It should be a banner week for those who enjoy arcane mathematics along with their playoff pushes, because the books are getting hot in the sporting world this week. March 1st could be a rager!

Wednesday is the NHL trading deadline. Now, there are roughly 25 teams in playoff-spot contention. Some teams, like Arizona and Tampa, have quietly given up, hoping that being sellers on the trade market will pay them dividends down the road. Others, like the Canucks, are so disease-ridden that whomever they have available won’t be useful to the new team for a couple of weeks.

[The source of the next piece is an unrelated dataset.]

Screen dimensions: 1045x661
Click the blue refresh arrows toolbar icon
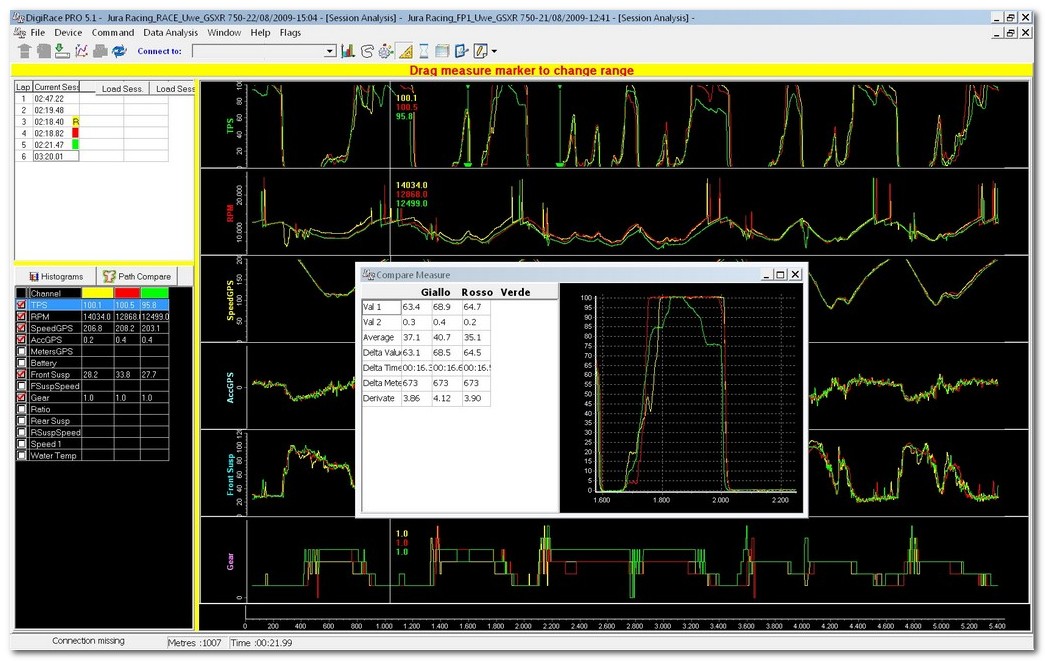coord(120,51)
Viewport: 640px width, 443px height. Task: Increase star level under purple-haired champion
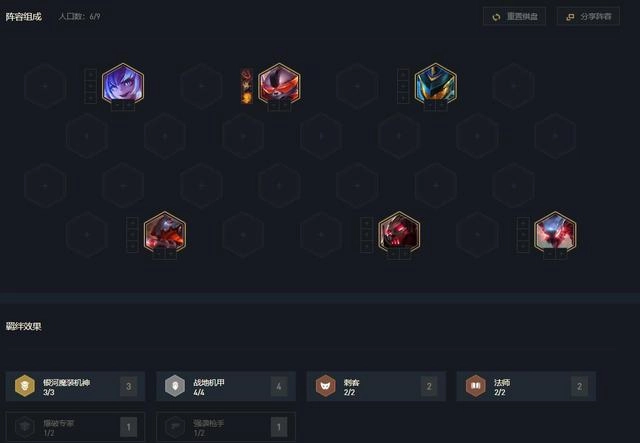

Yet a scant two hours after I typed that, they went and traded one of their few remaining stars. Alexandre Burrows is now an Ottawa Senator, and in exchange for Ottawa’s first pick from 2016, Jonathan Dahlen. I hope the Swedish medical system gave this kid all his shots. So the Canucks have written off the rest of the season and are now in rebuild mode (a-fucking-gain). That’s how quickly things change.
It’s hard to say what will go down by Wednesday. It could be a dud, like the NBA deadline, or some teams might mortgage the future on a magical run. It also depends on how much cap space teams have, and whether they can afford the cost of the rental.
The Canucks, most likely, are waiting for their polio boosters before engaging the rest of market.
In the NFL, it’s tagging season. Teams have until March 1 at 4:00 PM Eastern to tag a player as a “franchise player”. To explain the concept further, allow me to quote nfl.com:
NFL clubs have three options when it comes to flexing their tag muscle: 1) Non-exclusive franchise tag, 2) Exclusive franchise tag, 3) Transition tag.
Players under the designation have until 4 p.m. EDT on July 15 negotiate a multiyear contract with the team. After this date, the player may sign only a one-year contract with his prior club for the 2017 season, and the contract cannot be extended until after the club’s last regular-season game.
The most common tag is the “non-exclusive” tag. It is a one-year tender offer to a player for an amount no less than the average of the top five salaries at the player’s position over the last five years, or 120 percent of the player’s previous salary, whichever is greater.
It’s why Kirk Cousins got so much money last season. (And why he’s apparently trade-bait now.) (Oh God, the Niners are the preferred destination.) The player can talk to other teams, and the current team has the right to match the offer or be provided two compensatory first-round picks if the player departs.
The “exclusive” tag restricts the player’s options but increases their compensation, and the “transition” tag means the player is given an average of the top-10 salaries, and the team receives no compensation if the player signs elsewhere.
To date, the highest-profile player to be tagged is Le’Veon Bell of the Steelers, meaning that if they don’t work out a deal, he’ll be playing for a tad over $12 million in 2017.
It should be a fun couple of days.

Tonight’s sports:
- NHL:
- Kings at Wild – 8:00PM | NBCSN
- NBA:
- Raptors at Knicks – 7:00PM | TSN
- Bucks at Cavaliers – 7:00PM | TNT
- Pacers at Rockets – 9:30PM | TNT / TSN
- NCAA:
- U*NC at Virginia – 7:00PM | ESPN
- West Virginia at Baylor – 7:00PM | ESPNU
- Oklahoma at Kansas – 9:00PM | ESPN
WWE: Monday Night Raw – 8:00PM | USA
- from Green Bay!
- the “go-home” show before the “Fastlane” event this Sunday.
The worst part of Spring Training, especially this early, is that (local) networks with broadcast rights start showing games instead of actual, more competitive sporting contests. Tonight, for example, a Blue Jays split-squad is playing a Pirates split-squad across the Sportsnet network, except in Quebec where they get Habs-Devils instead. MAYBE THIS IS WHY RATINGS SUCK?!